The cost of a European trip depends entirely on the time consumed. the route, and the type of accommodations required by the traveler. In planning a European trip the expense can be arrived at very closely by adding together the cost of ocean passage, both eastward and westward, not forgetting to allow for fees on the ocean, usually amounting to about $7.00 each way, and for other expenses which may be incurred at sea.

Add to this the cost of the railroad and steamship fares abroad. These can be readily obtained from any reliable tourist agency, which will furnish the tickets without any increase in cost for a lump sum.

This saves buying tickets, changing money, etc. After the cost of the ocean and land transportation is obtained, allow about $3.00 a day for hotel expenses, transfer of baggage. etc.

If the visitor goes to the very best hotels, this amount can of course be increased to almost any figure. but it is possible, even in London and Paris, to live comfortably for $3.00 a day, although it would perhaps he wiser to allow $4.00 a day in London and Paris, also possibly Berlin and Vienna.

First Class Dining Room on Steamship

Photo 047: An Example of a First Class Dining Room, early 1900s.

If the very smartest hotels are to be patronized, about $5.00 a day should he allowed in these cities. Hotel coupons issued by a big tourist agency often save much trouble; they come in various forms.

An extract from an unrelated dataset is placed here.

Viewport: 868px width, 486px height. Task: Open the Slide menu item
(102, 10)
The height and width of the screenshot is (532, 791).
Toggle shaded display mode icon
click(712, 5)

Thus, one series provides for a bed-room, lights and attendance, plain breakfast and dinner at the table-d'hote at a uniform rate of eight shillings, ten francs, or $2.00 a day.

The second series, called "B," provides for bed-room, lights and attendance, meat breakfast and dinner at the table-d'hote. The third series, called "C," provides for full board, bedroom, lights and attendance, plain breakfast, luncheon at the table-d'hote, where customary, if not liberal luncheon and dinner at the table-d'hote, at a rate of ten shillings six pence, or thirteen francs a day, which with the fees would bring the expense up to about $3.00 a day, which may be reckoned as a fair average for the hotels in Europe. Of course, during the height of the season, or in great travel centers. as in Munich in the year of the Passion Play, rates are apt to be higher.

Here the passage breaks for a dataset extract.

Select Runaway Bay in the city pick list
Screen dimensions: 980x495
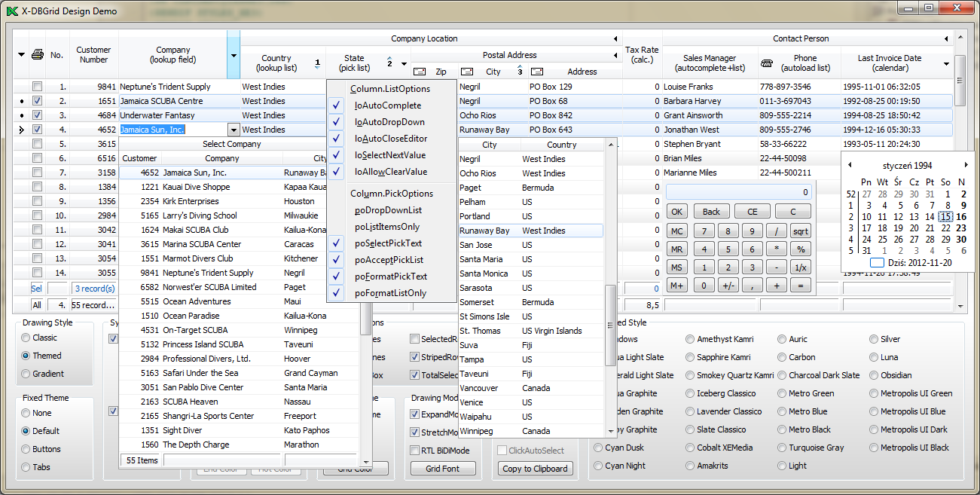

On the other hand, the accommodations can often be obtained at a much lower rate, especially where a stay of several days is to be made. Rates en pension can usually be secured. It should not be supposed that it is necessary in all cases to spend as much as $3.00 a day for actual living expenses.

Many persons make considerable stays in Europe and never pay over $2.00 a day at the outside, even in the four cities named. but the average visitor, especially if he is not particularly familiar with foreign languages, and if his time is limited to six or eight weeks, hardly feels like shopping around for a very moderate priced hotel, or cares to do the necessary bargaining to secure slightly decreased rates.

The North German Lloyd Express Steamer "Kronprinzessin Cecilie"

Photo 049: The North German Lloyd Express Steamer "Kronprinzessin Cecilie"
Abaft the tall buildings of lower New York
Length: 707 Feet; Tonnage: 20,000; Horsepower: 45,000

The rates in hotels in England are very high for the accommodations which are furnished. The same concern of tourist agents also issues a series of coupons for hotels of the second class.. These are issued at seven shillings six pence, or nine francs twenty-five centimes, a day. This is equivalent in American money to $1.85.

While the writer has had no personal experience with any but the high class of hotel coupons, an examination of the lists of hotels where they are available seems to indicate that while they are not perhaps of the first class, they are well spoken of by Baedeker, and the editor would be greatly pleased to know the experience of any one who has used these hotels.

We have shown how to compute the transportation and living expenses, and the amount stated should be sufficient to include the transferring of baggage and the necessary fees at hotels. The amount given, however, does not include wines or other beverages, cigars, ices, etc.

The expense of sight-seeing varies greatly in different places; thus in Switzerland where guides are often needed for excursions, the expense is greatly increased.

Sometimes the expense of sight-seeing may not be over 50 cents, other days it may be $2.00. A great deal depends on the number of cabs which are used and the number in the party.

The fees for showing a party of three or four over a castle or through a gallery are very often little greater than the fee for one person. It is possible with reasonable care to make a European trip for $400.00, and for $500.00 the trip could be made with great comfort.

The cost of living in Europe has increased, as in this country. It was possible twenty years ago to make a trip, including England, Belgium, Holland. Berlin, Dresden, Nuremberg, Munich. the Passion Play, Switzerland, Italy, as far as Naples, and the Riviera, as far as Nice, for between $600.00 and $700.00. It is doubtful if the same trip today could be made for less than $900.00 to $1,000.00.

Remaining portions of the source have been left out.